▶ Short exercise:
Copy out the rows below from the line with "Task: Expand the Ethernet II details section" to the line with "click(x=120, y=361)", both included, keeping every line as it stands.
===
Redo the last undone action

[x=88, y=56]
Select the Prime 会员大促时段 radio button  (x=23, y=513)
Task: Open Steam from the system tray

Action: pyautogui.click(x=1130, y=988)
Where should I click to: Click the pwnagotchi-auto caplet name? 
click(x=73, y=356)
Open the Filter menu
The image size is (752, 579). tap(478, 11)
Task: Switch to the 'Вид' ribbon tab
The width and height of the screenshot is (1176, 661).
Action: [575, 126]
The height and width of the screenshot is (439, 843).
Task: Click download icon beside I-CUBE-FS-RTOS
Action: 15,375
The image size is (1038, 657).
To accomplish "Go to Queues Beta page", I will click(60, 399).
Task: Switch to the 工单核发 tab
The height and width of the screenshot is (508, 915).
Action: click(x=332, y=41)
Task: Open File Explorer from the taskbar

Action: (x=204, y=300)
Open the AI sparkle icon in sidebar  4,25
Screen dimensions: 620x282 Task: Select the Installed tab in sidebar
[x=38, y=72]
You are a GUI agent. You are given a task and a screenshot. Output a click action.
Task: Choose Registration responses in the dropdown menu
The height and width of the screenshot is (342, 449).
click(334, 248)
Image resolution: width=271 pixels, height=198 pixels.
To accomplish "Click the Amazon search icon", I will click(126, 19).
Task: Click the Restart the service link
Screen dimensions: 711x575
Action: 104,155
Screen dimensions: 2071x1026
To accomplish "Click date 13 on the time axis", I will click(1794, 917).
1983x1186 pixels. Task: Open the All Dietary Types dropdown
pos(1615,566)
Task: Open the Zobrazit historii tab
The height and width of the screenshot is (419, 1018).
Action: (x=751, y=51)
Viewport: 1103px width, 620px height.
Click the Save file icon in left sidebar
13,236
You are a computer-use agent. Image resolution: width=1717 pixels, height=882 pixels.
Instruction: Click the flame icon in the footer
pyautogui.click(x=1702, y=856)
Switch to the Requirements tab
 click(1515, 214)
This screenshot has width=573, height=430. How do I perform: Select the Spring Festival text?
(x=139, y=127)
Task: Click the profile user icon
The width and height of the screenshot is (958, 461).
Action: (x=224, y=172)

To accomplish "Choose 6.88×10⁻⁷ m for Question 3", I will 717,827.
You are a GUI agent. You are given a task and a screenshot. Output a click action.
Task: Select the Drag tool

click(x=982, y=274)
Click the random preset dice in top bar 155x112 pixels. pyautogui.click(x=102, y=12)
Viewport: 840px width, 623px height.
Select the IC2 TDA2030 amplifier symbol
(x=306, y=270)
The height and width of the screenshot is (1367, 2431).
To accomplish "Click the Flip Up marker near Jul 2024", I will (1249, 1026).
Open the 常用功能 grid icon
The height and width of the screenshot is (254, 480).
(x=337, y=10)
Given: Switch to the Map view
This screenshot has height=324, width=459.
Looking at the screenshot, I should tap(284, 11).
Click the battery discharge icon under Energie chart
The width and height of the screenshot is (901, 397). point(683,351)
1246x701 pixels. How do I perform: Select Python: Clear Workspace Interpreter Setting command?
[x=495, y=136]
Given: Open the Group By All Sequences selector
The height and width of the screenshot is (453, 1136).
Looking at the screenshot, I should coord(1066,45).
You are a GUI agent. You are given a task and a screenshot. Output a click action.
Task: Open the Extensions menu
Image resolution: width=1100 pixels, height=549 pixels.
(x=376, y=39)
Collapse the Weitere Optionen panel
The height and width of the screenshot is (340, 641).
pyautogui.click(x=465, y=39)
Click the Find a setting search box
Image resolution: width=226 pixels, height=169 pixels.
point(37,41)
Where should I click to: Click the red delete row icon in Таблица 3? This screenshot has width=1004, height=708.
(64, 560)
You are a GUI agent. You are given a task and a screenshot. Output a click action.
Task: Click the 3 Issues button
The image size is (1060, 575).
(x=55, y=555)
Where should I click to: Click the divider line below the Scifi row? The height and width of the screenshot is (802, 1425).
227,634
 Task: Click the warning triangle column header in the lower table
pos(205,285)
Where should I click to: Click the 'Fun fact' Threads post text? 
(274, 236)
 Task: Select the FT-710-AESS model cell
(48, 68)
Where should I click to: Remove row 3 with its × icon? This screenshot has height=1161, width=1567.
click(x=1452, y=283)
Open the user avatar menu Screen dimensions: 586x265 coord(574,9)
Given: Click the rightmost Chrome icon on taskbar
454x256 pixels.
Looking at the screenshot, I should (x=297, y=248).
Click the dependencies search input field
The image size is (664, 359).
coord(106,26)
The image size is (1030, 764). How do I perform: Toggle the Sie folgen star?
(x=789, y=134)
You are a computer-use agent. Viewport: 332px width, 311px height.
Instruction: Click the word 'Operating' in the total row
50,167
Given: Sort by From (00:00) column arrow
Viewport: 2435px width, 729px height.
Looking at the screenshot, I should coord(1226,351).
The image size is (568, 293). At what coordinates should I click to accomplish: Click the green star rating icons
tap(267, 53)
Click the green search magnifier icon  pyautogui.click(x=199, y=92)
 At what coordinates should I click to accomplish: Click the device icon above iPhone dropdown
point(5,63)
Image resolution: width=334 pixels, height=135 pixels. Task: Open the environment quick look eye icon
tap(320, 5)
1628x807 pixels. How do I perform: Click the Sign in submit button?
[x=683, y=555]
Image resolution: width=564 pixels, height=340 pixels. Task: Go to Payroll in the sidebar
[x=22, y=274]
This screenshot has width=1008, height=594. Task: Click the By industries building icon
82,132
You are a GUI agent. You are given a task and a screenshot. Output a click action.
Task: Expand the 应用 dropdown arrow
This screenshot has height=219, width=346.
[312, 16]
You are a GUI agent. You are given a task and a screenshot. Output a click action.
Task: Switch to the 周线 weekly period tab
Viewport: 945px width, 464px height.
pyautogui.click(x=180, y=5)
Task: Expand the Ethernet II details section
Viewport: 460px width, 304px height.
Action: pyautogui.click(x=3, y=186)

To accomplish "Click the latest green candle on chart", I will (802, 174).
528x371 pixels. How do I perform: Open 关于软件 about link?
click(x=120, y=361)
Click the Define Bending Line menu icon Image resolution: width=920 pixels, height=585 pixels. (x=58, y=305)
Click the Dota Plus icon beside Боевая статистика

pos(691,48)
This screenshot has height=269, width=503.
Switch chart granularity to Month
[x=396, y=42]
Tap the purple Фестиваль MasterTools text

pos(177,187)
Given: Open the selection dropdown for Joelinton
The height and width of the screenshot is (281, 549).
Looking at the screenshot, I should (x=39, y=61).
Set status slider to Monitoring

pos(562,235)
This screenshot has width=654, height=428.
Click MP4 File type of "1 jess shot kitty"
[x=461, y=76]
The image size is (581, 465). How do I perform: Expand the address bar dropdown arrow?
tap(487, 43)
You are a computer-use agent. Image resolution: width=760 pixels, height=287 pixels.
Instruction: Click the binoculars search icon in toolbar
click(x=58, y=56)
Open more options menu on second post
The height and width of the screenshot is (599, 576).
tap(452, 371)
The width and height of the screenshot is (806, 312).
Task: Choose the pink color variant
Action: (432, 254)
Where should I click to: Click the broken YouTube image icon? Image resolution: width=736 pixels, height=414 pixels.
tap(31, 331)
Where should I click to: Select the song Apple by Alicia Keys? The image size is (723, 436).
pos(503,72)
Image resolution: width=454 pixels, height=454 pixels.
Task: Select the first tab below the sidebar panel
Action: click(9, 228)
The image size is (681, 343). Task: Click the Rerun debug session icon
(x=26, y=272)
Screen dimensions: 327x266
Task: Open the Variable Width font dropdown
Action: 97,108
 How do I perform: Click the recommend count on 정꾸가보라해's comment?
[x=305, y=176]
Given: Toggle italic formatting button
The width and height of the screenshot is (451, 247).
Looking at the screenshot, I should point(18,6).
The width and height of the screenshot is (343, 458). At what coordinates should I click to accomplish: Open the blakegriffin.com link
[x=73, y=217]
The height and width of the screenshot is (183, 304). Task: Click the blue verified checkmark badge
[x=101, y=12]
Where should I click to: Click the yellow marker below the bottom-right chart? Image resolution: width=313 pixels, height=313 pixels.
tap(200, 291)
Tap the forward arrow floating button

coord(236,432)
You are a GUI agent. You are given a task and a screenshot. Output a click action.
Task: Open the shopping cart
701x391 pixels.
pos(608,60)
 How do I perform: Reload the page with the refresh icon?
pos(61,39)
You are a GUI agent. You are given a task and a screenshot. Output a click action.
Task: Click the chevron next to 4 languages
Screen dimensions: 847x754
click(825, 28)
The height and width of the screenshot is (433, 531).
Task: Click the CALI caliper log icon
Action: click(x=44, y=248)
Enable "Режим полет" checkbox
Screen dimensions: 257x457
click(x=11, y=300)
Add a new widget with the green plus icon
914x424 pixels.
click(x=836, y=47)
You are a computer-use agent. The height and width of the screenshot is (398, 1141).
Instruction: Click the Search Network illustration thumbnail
===
▶ Completed exercise:
Task: Expand the Ethernet II details section
Viewport: 460px width, 304px height.
Action: pyautogui.click(x=3, y=186)

To accomplish "Click the latest green candle on chart", I will (802, 174).
528x371 pixels. How do I perform: Open 关于软件 about link?
click(x=120, y=361)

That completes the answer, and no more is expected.